Genetic testing, providing answers for two daughters
It was a typical day in the summer. I (Anum Shafique) went to locate families with epileptic disorders in the outpatient department of a hospital in Lahore. A family with two children was visiting at the same time seeking help. The mother was worried about her two daughters that were suffering from seizures. Every month, she had to visit the doctor to adjust the dosage of medicine they were prescribed for treating the seizures. However, the seizures did not improve. The mother was also having a hard time traveling to the hospital because one of the daughters also suffered from intellectual disability along with epilepsy. The mother said that her daughter was fine at birth but suffered brain damage as a result of the seizures. The two daughters’ epilepsy type was not responsive to medication, so the neurologist was curious about its causes. Afterward, I talked to the patients’ mother and asked for her consent to further investigate her daughters’ cases.

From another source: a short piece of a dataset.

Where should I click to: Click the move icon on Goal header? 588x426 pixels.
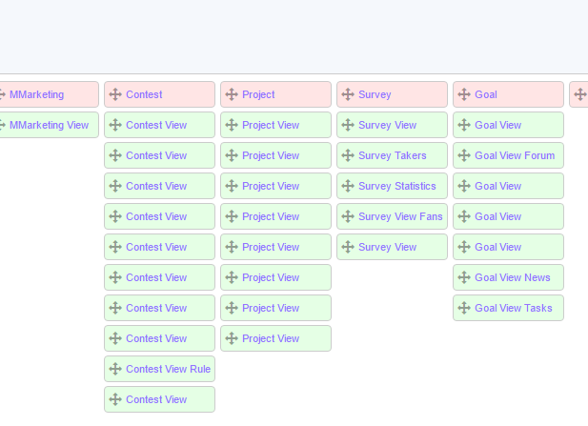click(x=464, y=94)
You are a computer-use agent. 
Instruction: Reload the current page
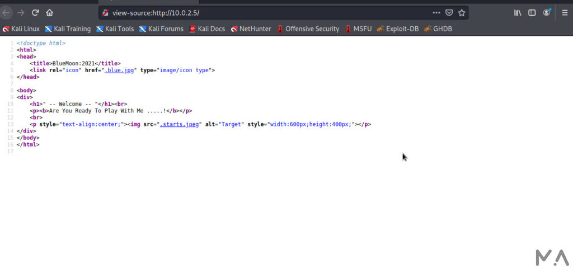[x=35, y=12]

The mother informed me that the daughters had multiple seizure episodes per day. Since I was looking for information in her own words, I also asked for the daughters’ medical histories again. Having gathered the necessary clinical information, I met with the neurologist. We discussed and found that certain types of epilepsies require specific medications. The probability that genetic factors were involved was high since the parents of the two affected girls were consanguineous and unaffected. In order to save time and money, I recommended the patients’ family to provide samples to undergo exome sequencing, so that I can look more closely into the more than 20,000 genes an exome analyzes.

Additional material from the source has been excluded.